Exercise details
Take each line in the entries below that holds "orange" and show it.

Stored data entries
________________

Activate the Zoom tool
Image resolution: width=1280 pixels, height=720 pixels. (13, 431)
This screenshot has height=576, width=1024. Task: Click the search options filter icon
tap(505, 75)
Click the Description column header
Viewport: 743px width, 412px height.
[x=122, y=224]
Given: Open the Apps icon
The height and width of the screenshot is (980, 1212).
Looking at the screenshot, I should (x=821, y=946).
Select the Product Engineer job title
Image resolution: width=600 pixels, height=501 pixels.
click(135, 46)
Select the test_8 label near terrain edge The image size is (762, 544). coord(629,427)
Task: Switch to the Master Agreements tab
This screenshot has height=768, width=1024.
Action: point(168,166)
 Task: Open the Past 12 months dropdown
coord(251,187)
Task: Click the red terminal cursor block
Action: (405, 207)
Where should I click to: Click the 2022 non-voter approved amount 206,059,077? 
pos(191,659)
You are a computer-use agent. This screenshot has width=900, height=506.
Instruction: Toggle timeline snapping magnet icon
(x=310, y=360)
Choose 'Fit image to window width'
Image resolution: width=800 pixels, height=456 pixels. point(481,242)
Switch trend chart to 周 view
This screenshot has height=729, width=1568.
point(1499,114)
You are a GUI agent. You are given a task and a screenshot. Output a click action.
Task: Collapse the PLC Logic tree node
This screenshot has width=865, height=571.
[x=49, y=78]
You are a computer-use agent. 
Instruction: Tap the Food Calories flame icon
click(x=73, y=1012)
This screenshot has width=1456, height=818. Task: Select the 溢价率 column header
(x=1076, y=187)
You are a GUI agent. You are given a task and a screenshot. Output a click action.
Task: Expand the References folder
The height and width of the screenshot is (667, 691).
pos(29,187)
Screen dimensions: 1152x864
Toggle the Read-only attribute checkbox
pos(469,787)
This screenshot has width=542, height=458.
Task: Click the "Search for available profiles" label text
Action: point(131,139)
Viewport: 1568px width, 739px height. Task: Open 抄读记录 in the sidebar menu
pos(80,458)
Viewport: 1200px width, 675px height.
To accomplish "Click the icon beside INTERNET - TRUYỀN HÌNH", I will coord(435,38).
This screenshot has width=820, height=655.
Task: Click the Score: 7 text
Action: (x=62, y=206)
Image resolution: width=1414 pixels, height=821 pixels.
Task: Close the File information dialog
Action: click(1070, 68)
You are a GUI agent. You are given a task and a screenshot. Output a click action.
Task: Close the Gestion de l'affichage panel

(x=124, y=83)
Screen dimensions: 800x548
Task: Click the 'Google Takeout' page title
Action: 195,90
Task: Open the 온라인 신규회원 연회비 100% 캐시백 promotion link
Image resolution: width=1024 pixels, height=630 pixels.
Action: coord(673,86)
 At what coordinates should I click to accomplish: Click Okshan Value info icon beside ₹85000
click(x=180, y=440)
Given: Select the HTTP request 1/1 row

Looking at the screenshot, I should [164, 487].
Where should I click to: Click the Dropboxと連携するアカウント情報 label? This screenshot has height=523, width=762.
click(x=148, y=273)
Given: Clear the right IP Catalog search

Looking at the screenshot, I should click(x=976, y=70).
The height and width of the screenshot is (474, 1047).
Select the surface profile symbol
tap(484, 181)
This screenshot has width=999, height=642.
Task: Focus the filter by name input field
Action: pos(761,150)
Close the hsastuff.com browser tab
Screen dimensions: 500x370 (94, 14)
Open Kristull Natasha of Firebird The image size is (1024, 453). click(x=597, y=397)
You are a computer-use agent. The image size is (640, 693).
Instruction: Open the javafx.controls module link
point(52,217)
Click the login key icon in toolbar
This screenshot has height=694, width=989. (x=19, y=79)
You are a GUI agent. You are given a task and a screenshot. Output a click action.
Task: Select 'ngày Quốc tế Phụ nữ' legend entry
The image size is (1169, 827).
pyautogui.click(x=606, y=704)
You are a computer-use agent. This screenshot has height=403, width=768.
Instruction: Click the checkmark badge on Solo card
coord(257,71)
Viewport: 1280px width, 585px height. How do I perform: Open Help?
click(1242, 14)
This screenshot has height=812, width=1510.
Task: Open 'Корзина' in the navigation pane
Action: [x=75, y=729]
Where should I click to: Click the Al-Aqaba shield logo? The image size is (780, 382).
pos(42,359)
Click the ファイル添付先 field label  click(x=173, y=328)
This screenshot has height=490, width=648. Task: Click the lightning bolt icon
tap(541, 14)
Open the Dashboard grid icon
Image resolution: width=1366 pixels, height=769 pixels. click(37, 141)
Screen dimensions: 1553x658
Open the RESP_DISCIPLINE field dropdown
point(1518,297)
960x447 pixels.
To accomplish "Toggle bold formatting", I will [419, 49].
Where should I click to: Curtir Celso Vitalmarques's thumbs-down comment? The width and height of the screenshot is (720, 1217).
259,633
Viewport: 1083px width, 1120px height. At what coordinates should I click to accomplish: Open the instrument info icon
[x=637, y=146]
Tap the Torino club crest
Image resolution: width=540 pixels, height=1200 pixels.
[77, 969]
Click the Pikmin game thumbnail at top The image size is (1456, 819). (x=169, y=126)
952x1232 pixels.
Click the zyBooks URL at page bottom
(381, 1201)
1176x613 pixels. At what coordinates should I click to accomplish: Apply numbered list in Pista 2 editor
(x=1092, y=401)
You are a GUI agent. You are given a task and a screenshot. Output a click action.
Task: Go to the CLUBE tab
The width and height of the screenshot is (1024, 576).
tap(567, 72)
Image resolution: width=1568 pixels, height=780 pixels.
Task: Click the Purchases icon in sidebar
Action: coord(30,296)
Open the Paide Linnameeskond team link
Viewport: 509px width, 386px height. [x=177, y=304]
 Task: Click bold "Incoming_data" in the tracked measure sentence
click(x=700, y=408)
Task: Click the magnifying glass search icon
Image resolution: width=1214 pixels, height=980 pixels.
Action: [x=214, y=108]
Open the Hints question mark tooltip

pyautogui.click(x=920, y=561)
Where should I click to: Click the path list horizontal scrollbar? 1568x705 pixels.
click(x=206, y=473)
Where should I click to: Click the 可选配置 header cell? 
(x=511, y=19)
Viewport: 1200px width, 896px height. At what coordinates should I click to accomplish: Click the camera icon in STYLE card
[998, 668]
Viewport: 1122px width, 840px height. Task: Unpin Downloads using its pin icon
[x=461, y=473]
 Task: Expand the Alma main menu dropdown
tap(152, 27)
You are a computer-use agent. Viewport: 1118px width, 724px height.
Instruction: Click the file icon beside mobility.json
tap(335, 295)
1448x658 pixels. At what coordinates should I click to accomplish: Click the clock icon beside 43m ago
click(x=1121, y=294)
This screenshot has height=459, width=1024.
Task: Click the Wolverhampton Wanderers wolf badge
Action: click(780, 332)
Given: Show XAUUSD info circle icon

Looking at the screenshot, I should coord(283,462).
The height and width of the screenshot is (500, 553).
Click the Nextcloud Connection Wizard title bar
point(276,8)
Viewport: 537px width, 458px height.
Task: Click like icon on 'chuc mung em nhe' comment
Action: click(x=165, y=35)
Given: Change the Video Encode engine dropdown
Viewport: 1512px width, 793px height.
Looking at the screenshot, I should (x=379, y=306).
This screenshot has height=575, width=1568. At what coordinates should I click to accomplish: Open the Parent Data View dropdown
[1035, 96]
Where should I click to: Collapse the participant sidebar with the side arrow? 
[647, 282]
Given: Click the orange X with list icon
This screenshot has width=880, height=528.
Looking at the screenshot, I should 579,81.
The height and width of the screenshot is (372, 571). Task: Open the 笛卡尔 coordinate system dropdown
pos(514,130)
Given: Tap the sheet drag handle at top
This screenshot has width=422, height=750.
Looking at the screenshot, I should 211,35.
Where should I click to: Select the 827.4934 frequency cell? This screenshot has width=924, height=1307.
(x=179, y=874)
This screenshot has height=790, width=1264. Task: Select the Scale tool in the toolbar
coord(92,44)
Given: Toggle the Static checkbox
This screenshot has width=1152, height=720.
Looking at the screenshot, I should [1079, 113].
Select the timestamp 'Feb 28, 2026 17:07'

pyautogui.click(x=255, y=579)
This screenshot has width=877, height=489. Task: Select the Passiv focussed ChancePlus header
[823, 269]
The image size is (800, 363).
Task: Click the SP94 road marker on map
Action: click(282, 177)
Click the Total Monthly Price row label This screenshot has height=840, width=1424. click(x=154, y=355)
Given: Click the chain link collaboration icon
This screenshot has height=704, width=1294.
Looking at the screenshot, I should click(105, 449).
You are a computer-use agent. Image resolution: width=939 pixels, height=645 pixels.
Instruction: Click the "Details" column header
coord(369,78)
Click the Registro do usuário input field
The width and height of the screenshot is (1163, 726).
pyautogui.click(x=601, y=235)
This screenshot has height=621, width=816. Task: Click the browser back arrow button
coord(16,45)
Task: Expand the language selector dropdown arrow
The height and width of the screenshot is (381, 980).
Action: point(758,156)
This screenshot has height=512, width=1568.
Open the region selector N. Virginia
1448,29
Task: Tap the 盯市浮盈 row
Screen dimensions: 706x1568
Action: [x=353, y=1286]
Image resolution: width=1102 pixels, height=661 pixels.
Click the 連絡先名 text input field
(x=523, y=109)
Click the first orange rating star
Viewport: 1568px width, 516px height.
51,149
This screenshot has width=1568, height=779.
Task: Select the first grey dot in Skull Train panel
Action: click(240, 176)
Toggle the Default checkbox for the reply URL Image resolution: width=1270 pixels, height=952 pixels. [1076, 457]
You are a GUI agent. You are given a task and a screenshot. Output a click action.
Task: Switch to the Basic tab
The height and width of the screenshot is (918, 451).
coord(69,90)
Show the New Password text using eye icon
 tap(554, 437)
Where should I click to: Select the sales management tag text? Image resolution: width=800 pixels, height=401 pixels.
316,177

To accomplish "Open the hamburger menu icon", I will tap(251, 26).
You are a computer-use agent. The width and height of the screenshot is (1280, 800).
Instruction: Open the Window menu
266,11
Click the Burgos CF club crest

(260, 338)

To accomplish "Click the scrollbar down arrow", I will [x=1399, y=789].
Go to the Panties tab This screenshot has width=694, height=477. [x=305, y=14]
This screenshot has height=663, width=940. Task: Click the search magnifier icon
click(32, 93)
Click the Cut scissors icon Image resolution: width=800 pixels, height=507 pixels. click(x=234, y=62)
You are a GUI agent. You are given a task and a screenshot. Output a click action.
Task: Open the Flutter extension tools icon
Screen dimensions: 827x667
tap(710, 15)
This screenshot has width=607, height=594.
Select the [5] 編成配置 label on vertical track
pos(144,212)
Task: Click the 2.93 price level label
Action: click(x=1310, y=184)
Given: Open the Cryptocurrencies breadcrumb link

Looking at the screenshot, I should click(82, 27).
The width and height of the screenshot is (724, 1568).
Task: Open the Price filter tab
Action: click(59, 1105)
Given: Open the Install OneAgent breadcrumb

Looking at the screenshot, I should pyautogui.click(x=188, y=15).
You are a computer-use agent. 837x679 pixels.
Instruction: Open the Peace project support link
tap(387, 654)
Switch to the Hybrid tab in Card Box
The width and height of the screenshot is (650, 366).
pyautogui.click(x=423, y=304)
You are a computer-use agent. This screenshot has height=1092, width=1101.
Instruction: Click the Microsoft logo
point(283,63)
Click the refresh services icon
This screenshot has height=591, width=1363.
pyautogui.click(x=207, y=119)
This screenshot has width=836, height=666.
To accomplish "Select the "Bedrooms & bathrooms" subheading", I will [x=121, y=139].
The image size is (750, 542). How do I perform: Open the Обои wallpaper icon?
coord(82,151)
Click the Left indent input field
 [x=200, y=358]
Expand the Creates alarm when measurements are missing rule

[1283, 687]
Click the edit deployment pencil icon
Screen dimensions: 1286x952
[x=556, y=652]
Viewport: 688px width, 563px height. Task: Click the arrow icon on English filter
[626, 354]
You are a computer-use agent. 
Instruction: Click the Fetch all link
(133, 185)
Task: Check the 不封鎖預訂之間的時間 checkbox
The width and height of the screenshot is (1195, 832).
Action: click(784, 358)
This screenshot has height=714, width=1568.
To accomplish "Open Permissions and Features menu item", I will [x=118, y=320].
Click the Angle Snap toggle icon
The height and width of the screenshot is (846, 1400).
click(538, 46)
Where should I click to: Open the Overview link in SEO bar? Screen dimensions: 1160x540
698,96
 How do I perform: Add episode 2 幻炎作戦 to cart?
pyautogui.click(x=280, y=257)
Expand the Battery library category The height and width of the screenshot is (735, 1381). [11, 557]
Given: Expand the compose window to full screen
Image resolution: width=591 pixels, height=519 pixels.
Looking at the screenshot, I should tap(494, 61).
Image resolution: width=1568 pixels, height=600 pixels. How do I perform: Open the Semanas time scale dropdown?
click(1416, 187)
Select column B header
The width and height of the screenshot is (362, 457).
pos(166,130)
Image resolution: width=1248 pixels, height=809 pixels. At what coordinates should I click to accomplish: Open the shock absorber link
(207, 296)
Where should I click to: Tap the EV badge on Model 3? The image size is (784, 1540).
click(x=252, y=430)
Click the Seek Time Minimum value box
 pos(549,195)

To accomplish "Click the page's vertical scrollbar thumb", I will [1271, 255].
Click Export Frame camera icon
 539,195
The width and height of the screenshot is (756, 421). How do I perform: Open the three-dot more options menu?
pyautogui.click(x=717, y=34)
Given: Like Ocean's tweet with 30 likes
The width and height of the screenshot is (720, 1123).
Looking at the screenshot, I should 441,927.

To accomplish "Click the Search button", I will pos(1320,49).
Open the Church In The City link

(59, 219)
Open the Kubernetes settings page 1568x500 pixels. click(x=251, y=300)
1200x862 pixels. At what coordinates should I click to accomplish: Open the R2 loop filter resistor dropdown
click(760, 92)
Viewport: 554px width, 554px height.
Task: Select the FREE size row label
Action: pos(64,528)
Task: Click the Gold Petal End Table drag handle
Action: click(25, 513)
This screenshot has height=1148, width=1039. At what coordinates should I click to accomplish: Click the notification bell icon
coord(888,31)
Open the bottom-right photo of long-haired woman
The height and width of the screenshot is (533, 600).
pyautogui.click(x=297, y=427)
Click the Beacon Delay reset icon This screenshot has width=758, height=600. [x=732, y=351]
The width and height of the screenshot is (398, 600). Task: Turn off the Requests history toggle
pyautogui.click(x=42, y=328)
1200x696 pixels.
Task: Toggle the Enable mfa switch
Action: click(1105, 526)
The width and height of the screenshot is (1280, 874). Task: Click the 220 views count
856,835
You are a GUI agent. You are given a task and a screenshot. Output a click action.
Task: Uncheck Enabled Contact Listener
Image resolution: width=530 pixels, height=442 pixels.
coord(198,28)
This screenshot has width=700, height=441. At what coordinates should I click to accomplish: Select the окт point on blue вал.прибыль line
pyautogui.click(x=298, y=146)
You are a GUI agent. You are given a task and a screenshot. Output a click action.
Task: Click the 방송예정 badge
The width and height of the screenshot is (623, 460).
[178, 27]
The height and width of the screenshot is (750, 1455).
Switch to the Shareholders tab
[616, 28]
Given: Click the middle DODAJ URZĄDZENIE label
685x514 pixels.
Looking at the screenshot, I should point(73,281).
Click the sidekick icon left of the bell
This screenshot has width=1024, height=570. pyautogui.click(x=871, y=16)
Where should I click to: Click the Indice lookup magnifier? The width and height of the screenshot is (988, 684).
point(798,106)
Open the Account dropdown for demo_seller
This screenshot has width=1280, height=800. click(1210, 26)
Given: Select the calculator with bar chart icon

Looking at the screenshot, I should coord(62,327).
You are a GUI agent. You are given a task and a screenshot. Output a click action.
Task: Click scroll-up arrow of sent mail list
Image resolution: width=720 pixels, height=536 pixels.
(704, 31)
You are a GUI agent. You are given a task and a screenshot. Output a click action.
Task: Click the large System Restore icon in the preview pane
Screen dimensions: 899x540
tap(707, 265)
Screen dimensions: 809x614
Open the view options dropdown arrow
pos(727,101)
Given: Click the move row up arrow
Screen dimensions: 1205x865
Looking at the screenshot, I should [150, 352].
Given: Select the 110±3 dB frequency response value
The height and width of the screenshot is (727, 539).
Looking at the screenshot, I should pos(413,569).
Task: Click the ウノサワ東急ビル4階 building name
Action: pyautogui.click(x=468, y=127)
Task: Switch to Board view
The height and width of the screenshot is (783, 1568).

________________

Solved problem
Given: Click the orange X with list icon
Click the first orange rating star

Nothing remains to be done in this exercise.